▶ _Goal of the exercise_
Output every line below without omitting or altering anything.

---------- Provided material ----------

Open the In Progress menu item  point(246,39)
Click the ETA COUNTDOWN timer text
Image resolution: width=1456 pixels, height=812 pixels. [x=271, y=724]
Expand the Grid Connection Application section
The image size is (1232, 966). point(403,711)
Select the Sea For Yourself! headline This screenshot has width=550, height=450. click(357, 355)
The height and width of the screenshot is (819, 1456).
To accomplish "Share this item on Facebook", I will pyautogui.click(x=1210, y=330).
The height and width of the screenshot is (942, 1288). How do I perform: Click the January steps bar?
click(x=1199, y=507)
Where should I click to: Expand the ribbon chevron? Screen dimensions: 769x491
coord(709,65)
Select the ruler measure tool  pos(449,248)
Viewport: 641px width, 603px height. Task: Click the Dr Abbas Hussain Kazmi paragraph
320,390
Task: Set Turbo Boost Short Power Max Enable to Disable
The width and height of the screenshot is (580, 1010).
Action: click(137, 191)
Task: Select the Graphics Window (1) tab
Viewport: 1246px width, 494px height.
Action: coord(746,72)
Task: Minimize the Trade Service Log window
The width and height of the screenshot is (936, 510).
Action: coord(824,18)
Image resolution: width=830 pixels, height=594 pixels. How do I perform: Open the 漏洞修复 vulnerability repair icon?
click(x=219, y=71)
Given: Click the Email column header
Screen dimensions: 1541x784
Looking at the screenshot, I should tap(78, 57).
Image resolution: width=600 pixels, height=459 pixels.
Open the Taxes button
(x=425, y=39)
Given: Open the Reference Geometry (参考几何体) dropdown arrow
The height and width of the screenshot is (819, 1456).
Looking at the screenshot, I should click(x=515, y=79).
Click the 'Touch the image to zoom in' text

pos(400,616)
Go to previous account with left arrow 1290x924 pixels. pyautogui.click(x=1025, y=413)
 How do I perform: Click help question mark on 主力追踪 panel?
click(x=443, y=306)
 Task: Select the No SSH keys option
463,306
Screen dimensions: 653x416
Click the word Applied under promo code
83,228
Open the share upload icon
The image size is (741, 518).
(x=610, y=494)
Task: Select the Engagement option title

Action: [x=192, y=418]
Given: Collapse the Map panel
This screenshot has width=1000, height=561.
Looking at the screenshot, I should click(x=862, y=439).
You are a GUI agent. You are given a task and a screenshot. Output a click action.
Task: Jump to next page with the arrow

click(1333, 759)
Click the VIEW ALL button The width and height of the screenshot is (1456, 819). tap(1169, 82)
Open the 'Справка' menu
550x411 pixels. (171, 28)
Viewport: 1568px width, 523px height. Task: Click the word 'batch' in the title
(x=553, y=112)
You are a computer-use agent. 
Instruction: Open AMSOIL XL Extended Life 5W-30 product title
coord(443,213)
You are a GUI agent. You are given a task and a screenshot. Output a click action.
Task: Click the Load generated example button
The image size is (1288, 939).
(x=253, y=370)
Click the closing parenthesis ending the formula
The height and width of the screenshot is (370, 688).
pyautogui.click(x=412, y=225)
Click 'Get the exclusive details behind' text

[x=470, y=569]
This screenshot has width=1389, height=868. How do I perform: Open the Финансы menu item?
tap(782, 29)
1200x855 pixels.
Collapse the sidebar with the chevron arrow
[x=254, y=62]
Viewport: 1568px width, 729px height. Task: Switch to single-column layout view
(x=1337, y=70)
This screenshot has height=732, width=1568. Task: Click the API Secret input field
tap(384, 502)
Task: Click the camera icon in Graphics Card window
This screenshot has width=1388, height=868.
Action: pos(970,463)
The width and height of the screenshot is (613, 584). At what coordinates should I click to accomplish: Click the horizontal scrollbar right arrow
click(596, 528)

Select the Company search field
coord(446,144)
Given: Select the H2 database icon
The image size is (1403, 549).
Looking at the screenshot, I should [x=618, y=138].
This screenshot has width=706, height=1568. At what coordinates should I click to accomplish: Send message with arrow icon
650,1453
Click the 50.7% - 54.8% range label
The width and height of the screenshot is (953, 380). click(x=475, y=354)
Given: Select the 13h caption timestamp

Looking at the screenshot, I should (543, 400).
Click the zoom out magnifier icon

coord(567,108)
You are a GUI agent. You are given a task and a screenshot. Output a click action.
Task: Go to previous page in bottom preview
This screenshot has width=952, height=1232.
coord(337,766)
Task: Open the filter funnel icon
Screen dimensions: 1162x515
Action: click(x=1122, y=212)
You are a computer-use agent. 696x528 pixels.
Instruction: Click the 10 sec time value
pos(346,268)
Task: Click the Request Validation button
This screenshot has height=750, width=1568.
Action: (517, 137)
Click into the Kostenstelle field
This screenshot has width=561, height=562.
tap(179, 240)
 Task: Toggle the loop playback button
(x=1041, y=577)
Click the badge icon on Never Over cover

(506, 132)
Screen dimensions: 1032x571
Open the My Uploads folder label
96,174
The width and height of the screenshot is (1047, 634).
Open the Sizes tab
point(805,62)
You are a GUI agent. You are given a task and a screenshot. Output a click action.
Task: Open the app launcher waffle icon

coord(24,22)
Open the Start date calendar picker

----------

▶ _Expected answer_
Open the In Progress menu item  point(246,39)
Click the ETA COUNTDOWN timer text
Image resolution: width=1456 pixels, height=812 pixels. [x=271, y=724]
Expand the Grid Connection Application section
The image size is (1232, 966). point(403,711)
Select the Sea For Yourself! headline This screenshot has width=550, height=450. click(357, 355)
The height and width of the screenshot is (819, 1456).
To accomplish "Share this item on Facebook", I will pyautogui.click(x=1210, y=330).
The height and width of the screenshot is (942, 1288). How do I perform: Click the January steps bar?
click(x=1199, y=507)
Where should I click to: Expand the ribbon chevron? Screen dimensions: 769x491
coord(709,65)
Select the ruler measure tool  pos(449,248)
Viewport: 641px width, 603px height. Task: Click the Dr Abbas Hussain Kazmi paragraph
320,390
Task: Set Turbo Boost Short Power Max Enable to Disable
The width and height of the screenshot is (580, 1010).
Action: click(137, 191)
Task: Select the Graphics Window (1) tab
Viewport: 1246px width, 494px height.
Action: coord(746,72)
Task: Minimize the Trade Service Log window
The width and height of the screenshot is (936, 510).
Action: coord(824,18)
Image resolution: width=830 pixels, height=594 pixels. How do I perform: Open the 漏洞修复 vulnerability repair icon?
click(x=219, y=71)
Given: Click the Email column header
Screen dimensions: 1541x784
Looking at the screenshot, I should tap(78, 57).
Image resolution: width=600 pixels, height=459 pixels.
Open the Taxes button
(x=425, y=39)
Given: Open the Reference Geometry (参考几何体) dropdown arrow
The height and width of the screenshot is (819, 1456).
Looking at the screenshot, I should click(x=515, y=79).
Click the 'Touch the image to zoom in' text

pos(400,616)
Go to previous account with left arrow 1290x924 pixels. pyautogui.click(x=1025, y=413)
 How do I perform: Click help question mark on 主力追踪 panel?
click(x=443, y=306)
 Task: Select the No SSH keys option
463,306
Screen dimensions: 653x416
Click the word Applied under promo code
83,228
Open the share upload icon
The image size is (741, 518).
(x=610, y=494)
Task: Select the Engagement option title

Action: [x=192, y=418]
Given: Collapse the Map panel
This screenshot has width=1000, height=561.
Looking at the screenshot, I should click(x=862, y=439).
You are a GUI agent. You are given a task and a screenshot. Output a click action.
Task: Jump to next page with the arrow

click(1333, 759)
Click the VIEW ALL button The width and height of the screenshot is (1456, 819). tap(1169, 82)
Open the 'Справка' menu
550x411 pixels. (171, 28)
Viewport: 1568px width, 523px height. Task: Click the word 'batch' in the title
(x=553, y=112)
You are a computer-use agent. 
Instruction: Open AMSOIL XL Extended Life 5W-30 product title
coord(443,213)
You are a GUI agent. You are given a task and a screenshot. Output a click action.
Task: Click the Load generated example button
The image size is (1288, 939).
(x=253, y=370)
Click the closing parenthesis ending the formula
The height and width of the screenshot is (370, 688).
pyautogui.click(x=412, y=225)
Click 'Get the exclusive details behind' text

[x=470, y=569]
This screenshot has width=1389, height=868. How do I perform: Open the Финансы menu item?
tap(782, 29)
1200x855 pixels.
Collapse the sidebar with the chevron arrow
[x=254, y=62]
Viewport: 1568px width, 729px height. Task: Switch to single-column layout view
(x=1337, y=70)
This screenshot has height=732, width=1568. Task: Click the API Secret input field
tap(384, 502)
Task: Click the camera icon in Graphics Card window
This screenshot has width=1388, height=868.
Action: pos(970,463)
The width and height of the screenshot is (613, 584). At what coordinates should I click to accomplish: Click the horizontal scrollbar right arrow
click(596, 528)

Select the Company search field
coord(446,144)
Given: Select the H2 database icon
The image size is (1403, 549).
Looking at the screenshot, I should [x=618, y=138].
This screenshot has width=706, height=1568. At what coordinates should I click to accomplish: Send message with arrow icon
650,1453
Click the 50.7% - 54.8% range label
The width and height of the screenshot is (953, 380). click(x=475, y=354)
Given: Select the 13h caption timestamp

Looking at the screenshot, I should (543, 400).
Click the zoom out magnifier icon

coord(567,108)
You are a GUI agent. You are given a task and a screenshot. Output a click action.
Task: Go to previous page in bottom preview
This screenshot has width=952, height=1232.
coord(337,766)
Task: Open the filter funnel icon
Screen dimensions: 1162x515
Action: click(x=1122, y=212)
You are a computer-use agent. 696x528 pixels.
Instruction: Click the 10 sec time value
pos(346,268)
Task: Click the Request Validation button
This screenshot has height=750, width=1568.
Action: (517, 137)
Click into the Kostenstelle field
This screenshot has width=561, height=562.
tap(179, 240)
 Task: Toggle the loop playback button
(x=1041, y=577)
Click the badge icon on Never Over cover

(506, 132)
Screen dimensions: 1032x571
Open the My Uploads folder label
96,174
The width and height of the screenshot is (1047, 634).
Open the Sizes tab
point(805,62)
You are a GUI agent. You are given a task and a screenshot. Output a click action.
Task: Open the app launcher waffle icon

coord(24,22)
Open the Start date calendar picker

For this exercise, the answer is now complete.